### Problem A
According to the article on the Chinese anti-piracy coalition, how much compensation is being sought from Baidu and QVOD?
### Problem B
Using the article on the Chinese anti-piracy coalition, explain why Charles Zhang says law-abiding companies cannot keep competing.
### Problem C
Continue the article on the Chinese anti-piracy coalition from its last sentence.

### Document
________
A coalition of content interests in China comprising Youku Tudou, Sohu Video, Tencent Video, LeTV, MPA, the Motion Picture Association of America (MPAA), CODA, Wanda Films, Enlight Media and Letv Films have issued a joint declaration (see below) to fight online video infringement and piracy both on PC and mobile Internet in China. Meanwhile, the joint action has revealed that legal action has been taken against Baidu and QVOD for compensation as high as RMB300 million (€36.6m).
Representatives from more than a dozen Chinese and international film and television production companies attended the joint action announcement in Beijing. International attendees included the Motion Picture Association of America, Sony Pictures Entertainment, Warner Brothers, Disney and Paramount. Chinese attendees included the Capital Copyright Industry Alliance Capital Protection Division, the China Radio and Television Association of the Television Production Committee, and many Chinese production companies.
“Since 2009, the video industry is facing a more severe anti-piracy situation,” Sohu Group Chairman and CEO Charles Zhang said. “Especially when those big Internet companies with resource advantages participate in large-scale piracy. We cannot keep competing because where thieves and robbers are having their way, law-abiding companies cannot survive. We may even have to exit online video industry if such practices continue. Nobody will invest in content, and China’s online video industry will face the sad situation as the music industry, which has already been destroyed by piracy, had faced before. The video industry now has walked to crossroad. If to let such industry malpractices continue, it would be a devastating blow to the core of the copyright and creative industries.”
________
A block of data
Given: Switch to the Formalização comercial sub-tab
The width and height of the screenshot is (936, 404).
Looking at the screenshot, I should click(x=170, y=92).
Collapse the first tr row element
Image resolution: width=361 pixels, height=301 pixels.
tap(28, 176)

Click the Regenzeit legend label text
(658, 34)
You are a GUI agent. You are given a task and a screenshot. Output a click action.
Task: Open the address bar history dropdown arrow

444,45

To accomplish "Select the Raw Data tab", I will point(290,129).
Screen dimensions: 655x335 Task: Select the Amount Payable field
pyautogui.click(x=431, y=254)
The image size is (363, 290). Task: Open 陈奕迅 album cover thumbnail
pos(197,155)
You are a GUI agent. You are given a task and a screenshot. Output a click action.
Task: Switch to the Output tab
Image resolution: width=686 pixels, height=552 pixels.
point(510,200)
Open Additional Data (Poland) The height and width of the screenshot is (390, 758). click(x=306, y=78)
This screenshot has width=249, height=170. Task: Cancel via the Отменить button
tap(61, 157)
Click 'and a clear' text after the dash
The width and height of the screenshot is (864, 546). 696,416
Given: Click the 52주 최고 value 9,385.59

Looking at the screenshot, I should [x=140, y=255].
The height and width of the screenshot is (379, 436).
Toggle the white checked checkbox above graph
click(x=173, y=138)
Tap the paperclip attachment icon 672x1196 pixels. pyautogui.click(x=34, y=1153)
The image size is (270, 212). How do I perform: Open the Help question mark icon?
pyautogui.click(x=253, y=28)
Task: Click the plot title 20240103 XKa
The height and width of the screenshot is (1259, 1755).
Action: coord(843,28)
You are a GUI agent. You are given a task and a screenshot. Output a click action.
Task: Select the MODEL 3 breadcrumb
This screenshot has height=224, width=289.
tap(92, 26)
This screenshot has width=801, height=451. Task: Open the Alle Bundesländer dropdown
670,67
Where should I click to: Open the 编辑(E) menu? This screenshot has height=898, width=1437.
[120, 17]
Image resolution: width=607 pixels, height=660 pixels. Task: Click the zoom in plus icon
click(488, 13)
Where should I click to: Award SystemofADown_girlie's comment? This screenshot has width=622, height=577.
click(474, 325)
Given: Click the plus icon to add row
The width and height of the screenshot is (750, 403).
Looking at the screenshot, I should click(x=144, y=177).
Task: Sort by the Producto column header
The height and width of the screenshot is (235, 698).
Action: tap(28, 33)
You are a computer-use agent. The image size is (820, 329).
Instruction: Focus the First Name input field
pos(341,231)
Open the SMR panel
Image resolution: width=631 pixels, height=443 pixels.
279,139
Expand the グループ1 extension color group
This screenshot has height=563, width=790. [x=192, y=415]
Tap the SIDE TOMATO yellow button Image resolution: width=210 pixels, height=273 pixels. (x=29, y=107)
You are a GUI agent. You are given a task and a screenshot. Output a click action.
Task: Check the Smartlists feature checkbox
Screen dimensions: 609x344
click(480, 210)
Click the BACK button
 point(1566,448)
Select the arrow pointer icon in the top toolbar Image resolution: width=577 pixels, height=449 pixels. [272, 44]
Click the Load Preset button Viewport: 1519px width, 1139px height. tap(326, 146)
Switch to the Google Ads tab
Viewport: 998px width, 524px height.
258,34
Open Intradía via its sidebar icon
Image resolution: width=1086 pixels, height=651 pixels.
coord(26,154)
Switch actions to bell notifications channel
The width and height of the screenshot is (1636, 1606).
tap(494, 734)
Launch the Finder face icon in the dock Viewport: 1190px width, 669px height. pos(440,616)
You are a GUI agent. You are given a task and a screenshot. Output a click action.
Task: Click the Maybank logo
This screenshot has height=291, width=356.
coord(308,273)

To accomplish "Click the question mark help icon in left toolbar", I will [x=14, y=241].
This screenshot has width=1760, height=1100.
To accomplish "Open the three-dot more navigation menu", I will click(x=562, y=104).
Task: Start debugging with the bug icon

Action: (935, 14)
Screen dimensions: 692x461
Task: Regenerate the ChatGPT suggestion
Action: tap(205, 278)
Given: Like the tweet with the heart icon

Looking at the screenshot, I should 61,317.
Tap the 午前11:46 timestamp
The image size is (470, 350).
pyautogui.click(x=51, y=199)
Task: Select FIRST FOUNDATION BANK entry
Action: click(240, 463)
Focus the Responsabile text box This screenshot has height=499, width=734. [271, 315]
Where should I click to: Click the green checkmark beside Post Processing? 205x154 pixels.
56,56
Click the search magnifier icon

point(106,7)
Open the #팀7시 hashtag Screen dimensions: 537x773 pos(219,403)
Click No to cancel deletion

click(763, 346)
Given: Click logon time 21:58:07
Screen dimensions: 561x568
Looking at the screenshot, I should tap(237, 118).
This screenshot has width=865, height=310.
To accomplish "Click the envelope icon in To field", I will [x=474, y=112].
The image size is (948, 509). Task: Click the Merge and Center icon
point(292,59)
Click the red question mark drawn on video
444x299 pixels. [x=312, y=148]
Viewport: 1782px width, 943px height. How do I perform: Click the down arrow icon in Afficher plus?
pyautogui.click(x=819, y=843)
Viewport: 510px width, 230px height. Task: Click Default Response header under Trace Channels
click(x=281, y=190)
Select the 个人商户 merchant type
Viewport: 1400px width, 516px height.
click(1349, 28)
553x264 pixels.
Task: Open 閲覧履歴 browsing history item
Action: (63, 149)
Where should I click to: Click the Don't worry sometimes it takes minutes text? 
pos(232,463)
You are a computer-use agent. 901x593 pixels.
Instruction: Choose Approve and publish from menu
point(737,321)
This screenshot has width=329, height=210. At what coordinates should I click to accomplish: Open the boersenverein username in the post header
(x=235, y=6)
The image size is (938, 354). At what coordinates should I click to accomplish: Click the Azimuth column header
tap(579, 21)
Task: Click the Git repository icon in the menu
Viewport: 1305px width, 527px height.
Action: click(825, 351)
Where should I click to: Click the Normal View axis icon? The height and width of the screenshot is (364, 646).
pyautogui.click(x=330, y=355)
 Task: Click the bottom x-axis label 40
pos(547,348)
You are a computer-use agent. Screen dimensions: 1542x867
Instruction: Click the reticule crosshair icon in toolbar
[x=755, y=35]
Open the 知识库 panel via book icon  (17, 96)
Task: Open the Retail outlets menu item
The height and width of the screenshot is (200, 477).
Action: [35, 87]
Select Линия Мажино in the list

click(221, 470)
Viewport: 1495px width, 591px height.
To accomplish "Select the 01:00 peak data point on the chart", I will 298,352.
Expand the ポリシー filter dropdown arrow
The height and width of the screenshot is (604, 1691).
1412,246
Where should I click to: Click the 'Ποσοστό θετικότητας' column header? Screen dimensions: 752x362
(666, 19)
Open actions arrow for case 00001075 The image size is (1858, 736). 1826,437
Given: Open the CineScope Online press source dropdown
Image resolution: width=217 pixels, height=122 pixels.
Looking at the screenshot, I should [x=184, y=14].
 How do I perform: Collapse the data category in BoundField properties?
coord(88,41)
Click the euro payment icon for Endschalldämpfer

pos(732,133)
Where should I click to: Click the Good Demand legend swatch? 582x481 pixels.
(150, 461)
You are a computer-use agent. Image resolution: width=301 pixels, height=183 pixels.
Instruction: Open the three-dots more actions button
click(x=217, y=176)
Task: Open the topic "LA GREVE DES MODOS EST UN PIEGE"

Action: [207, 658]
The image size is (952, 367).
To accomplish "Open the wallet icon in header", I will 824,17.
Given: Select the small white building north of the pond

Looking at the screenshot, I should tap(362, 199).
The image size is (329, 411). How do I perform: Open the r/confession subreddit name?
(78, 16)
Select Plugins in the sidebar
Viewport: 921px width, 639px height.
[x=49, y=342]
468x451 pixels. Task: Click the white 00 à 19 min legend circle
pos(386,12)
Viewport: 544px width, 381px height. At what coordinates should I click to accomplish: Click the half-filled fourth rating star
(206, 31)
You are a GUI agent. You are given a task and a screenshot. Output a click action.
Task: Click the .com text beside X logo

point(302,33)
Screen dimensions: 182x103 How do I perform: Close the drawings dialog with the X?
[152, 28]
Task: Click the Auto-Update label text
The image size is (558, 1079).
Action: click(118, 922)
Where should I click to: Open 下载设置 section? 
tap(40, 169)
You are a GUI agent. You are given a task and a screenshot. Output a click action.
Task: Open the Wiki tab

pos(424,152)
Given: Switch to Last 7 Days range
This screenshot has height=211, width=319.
________
### Written response A
As much as RMB300 million (€36.6m).

### Written response B
Big Internet companies with resource advantages are taking part in large-scale piracy. Where thieves and robbers have their way, law-abiding companies cannot survive.

### Written response C
“At present, mainstream video sites through healthy competition and collaboration have established a stable ecosystem, including government regulators, investors, production teams, other interested parties, advertisers, users, etc.,”Youku Tudou Chairman and CEO Victor Koo said. “Among them, the respect of intellectual property and copyright has been a virtuous cycle to maintain the core of this ecosystem, especially in the mobile Internet era. We hope more people can join in, and together, with government, authorities and copyright holders to strengthen cooperation, enhance technical measures, fight against hotlink, combat piracy, and jointly promote the process of genuine network.”
“To be able to provide high quality content to the end user, major legitimate video sites have made a huge investment, and respecting copyright is one of the most important investments,” said SY Lau, Senior Executive Vice President of Tencent and President of its Online Media Group. “Any investment to circumvent copyright and other content shortcuts cannot be accepted as legal and ethical. For infringement, Tencent Video has completed the bulk of notary acts of hotlinking evidence, filed lawsuits against QVOD and will retain rights to take legal actions against Baidu (Video).”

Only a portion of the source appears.